Stored records:

"""

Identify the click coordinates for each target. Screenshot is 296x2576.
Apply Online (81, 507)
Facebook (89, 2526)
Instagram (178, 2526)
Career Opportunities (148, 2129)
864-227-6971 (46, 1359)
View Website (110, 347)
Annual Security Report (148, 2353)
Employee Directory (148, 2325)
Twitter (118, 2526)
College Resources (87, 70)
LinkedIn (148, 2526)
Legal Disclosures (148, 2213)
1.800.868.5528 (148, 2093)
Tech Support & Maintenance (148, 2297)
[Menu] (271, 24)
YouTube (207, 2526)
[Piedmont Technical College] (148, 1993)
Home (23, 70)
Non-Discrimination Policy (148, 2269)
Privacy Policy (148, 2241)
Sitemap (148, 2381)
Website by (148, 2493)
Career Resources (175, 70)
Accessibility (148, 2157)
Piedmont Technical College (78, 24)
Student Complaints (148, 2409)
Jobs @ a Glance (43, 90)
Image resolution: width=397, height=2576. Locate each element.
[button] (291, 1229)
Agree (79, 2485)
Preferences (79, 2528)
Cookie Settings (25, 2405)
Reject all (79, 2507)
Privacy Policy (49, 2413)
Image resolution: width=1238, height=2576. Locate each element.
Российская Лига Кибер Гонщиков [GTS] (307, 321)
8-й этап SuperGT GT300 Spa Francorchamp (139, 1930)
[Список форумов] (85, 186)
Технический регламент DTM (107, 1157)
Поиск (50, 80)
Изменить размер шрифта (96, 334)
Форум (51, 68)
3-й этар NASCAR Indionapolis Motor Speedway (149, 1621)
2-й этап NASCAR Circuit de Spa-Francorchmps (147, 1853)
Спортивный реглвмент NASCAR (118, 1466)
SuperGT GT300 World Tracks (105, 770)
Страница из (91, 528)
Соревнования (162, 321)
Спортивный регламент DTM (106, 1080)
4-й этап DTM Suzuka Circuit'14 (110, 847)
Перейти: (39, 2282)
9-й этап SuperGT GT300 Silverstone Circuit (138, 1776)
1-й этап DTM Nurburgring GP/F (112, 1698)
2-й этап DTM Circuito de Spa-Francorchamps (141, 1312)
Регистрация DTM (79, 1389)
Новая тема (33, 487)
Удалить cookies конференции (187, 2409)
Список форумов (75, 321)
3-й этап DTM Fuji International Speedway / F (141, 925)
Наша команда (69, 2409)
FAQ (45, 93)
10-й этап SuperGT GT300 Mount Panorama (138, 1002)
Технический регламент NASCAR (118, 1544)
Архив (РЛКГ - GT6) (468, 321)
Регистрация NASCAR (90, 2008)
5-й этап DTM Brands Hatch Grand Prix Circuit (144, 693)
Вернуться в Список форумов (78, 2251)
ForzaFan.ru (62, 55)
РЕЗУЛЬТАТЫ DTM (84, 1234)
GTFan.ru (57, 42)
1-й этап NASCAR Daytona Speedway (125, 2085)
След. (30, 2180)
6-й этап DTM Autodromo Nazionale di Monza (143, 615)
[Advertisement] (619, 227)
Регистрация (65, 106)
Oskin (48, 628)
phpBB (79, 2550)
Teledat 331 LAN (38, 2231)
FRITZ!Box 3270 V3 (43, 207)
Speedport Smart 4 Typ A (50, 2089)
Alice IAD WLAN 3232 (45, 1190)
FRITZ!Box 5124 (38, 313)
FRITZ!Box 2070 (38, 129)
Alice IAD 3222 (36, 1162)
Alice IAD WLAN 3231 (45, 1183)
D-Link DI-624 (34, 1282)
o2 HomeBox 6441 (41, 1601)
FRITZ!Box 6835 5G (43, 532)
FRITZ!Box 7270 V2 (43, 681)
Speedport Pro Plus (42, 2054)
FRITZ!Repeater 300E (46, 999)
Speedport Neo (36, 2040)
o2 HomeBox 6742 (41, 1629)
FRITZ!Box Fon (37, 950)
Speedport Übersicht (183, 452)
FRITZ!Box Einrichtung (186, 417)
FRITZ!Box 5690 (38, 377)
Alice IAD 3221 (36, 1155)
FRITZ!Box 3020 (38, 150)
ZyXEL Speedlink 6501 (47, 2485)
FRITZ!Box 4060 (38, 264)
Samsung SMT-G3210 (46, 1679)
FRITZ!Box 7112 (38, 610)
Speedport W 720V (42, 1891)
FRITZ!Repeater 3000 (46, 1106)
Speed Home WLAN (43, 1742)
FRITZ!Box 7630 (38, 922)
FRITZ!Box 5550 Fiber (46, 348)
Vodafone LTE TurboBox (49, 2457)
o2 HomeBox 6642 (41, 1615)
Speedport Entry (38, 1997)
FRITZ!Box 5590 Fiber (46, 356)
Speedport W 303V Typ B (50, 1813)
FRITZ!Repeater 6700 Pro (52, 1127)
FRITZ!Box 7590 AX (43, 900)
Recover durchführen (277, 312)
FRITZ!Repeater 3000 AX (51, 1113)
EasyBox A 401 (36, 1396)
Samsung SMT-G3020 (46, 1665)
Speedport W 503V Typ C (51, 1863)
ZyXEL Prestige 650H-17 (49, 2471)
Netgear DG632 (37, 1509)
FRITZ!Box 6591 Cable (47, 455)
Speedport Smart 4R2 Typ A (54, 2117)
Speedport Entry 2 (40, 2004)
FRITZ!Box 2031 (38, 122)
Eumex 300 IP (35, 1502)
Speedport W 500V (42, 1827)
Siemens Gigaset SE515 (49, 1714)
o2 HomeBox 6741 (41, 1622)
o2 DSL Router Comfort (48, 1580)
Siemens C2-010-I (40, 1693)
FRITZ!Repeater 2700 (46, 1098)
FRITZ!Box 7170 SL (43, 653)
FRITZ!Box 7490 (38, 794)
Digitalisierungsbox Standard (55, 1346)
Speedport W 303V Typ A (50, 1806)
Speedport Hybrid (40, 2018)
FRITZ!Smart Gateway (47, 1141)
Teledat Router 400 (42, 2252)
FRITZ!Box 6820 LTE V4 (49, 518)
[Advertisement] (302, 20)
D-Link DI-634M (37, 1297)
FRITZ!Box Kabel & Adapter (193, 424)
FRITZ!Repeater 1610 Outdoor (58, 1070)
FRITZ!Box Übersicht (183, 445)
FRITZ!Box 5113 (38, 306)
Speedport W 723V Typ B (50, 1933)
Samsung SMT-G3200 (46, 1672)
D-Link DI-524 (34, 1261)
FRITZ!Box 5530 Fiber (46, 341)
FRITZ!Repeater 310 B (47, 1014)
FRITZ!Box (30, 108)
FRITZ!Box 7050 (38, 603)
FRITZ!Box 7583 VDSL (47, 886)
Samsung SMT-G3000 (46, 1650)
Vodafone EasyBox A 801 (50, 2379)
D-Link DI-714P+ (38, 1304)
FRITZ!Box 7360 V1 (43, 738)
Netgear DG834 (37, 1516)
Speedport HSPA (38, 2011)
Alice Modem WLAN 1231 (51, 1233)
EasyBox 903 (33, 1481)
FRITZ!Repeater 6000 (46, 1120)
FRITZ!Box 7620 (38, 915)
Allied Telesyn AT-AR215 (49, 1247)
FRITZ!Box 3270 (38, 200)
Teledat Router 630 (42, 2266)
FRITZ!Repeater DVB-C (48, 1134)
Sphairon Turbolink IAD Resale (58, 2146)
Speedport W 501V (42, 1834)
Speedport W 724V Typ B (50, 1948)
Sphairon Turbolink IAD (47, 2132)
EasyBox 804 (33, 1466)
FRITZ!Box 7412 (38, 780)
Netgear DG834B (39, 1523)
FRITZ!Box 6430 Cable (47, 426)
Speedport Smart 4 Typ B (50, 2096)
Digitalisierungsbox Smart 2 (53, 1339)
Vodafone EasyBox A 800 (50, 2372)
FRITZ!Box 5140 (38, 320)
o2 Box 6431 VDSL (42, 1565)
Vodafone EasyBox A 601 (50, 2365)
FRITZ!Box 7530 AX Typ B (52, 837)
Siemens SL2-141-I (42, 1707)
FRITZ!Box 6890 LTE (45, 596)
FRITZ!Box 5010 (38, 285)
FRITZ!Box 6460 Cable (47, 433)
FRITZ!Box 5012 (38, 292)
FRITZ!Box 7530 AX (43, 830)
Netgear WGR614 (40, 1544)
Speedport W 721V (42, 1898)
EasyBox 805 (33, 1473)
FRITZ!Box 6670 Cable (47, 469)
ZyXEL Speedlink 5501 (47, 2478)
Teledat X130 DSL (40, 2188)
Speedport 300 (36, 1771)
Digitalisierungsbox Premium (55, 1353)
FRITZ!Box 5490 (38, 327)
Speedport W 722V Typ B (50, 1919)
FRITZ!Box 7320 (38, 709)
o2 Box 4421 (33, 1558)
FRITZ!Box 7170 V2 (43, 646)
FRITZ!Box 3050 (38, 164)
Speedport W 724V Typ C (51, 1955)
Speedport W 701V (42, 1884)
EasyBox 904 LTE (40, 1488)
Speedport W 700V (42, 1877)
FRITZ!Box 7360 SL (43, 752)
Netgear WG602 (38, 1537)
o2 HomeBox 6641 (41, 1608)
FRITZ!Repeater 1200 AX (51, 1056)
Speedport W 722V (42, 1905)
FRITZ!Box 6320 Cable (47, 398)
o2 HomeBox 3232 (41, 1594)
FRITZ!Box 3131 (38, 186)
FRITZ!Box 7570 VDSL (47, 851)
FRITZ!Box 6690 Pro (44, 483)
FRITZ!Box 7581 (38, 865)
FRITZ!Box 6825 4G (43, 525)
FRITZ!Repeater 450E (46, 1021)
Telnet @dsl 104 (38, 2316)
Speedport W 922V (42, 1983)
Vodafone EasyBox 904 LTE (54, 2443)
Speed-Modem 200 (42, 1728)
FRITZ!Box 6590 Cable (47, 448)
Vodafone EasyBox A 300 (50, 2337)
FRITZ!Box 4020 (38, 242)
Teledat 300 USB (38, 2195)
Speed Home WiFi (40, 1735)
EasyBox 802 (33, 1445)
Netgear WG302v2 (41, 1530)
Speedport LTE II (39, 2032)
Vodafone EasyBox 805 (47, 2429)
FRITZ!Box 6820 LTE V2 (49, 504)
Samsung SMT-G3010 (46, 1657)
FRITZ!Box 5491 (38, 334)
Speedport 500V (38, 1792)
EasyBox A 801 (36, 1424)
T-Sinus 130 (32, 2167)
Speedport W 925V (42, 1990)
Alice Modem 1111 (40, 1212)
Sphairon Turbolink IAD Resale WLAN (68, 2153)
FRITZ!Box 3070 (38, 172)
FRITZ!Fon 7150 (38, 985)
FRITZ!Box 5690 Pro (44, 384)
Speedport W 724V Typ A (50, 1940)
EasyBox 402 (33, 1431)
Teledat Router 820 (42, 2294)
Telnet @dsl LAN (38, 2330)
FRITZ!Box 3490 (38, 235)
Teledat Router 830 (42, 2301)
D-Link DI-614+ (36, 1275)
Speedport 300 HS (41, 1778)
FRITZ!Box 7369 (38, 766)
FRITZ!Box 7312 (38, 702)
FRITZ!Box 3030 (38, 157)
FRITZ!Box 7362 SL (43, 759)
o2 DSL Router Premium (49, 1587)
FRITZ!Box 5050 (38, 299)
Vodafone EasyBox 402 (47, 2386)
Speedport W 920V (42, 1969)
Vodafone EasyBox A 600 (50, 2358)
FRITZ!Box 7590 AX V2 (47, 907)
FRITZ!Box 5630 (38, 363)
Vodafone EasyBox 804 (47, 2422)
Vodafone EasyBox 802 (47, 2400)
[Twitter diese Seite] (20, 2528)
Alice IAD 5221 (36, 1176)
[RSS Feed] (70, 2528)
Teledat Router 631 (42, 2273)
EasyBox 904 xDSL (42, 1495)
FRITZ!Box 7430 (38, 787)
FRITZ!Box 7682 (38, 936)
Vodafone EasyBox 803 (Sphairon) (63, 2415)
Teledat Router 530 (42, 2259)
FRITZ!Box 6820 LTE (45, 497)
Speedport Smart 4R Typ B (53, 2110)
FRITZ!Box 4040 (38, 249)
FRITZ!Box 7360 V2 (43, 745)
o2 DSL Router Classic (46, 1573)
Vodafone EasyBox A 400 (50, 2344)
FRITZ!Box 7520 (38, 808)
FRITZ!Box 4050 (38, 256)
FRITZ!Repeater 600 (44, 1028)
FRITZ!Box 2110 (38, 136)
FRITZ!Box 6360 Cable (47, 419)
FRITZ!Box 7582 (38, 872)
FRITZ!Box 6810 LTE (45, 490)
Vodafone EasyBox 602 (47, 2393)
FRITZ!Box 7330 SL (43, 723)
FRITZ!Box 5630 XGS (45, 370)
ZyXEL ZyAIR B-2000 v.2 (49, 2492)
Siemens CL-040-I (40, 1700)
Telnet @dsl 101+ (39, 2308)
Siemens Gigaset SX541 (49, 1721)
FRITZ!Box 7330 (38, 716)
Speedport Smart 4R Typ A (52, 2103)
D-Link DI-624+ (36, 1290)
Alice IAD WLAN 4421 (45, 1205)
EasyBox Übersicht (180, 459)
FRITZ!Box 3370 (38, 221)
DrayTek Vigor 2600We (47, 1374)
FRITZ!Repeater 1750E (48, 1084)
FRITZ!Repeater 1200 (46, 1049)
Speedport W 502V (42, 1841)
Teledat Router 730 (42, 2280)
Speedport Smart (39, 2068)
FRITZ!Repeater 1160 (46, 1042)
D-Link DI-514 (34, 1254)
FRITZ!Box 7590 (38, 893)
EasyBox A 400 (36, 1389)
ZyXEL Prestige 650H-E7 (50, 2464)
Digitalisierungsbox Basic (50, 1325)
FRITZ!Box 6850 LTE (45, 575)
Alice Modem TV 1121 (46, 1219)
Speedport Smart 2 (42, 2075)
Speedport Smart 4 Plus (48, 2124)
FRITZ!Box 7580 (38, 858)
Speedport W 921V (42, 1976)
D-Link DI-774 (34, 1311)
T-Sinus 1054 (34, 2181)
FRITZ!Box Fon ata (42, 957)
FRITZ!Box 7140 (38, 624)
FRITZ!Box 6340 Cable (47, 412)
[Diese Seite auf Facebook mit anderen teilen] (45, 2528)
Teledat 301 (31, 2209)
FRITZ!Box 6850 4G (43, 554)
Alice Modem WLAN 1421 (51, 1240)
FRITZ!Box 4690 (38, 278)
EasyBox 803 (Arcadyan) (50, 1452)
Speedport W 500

"""

◆ Try it ◆
Of the entries listed above, reproduce only the lines starting at the line containing "Sphairon Turbolink IAD Resale WLAN (68, 2153)" and ending at the line containing "Vodafone EasyBox A 600 (50, 2358)". Include both, exactly as they stand.

◆ Response area ◆
Sphairon Turbolink IAD Resale WLAN (68, 2153)
FRITZ!Box 3070 (38, 172)
FRITZ!Fon 7150 (38, 985)
FRITZ!Box 5690 Pro (44, 384)
Speedport W 724V Typ A (50, 1940)
EasyBox 402 (33, 1431)
Teledat Router 820 (42, 2294)
Telnet @dsl LAN (38, 2330)
FRITZ!Box 3490 (38, 235)
Teledat Router 830 (42, 2301)
D-Link DI-614+ (36, 1275)
Speedport 300 HS (41, 1778)
FRITZ!Box 7369 (38, 766)
FRITZ!Box 7312 (38, 702)
FRITZ!Box 3030 (38, 157)
FRITZ!Box 7362 SL (43, 759)
o2 DSL Router Premium (49, 1587)
FRITZ!Box 5050 (38, 299)
Vodafone EasyBox 402 (47, 2386)
Speedport W 920V (42, 1969)
Vodafone EasyBox A 600 (50, 2358)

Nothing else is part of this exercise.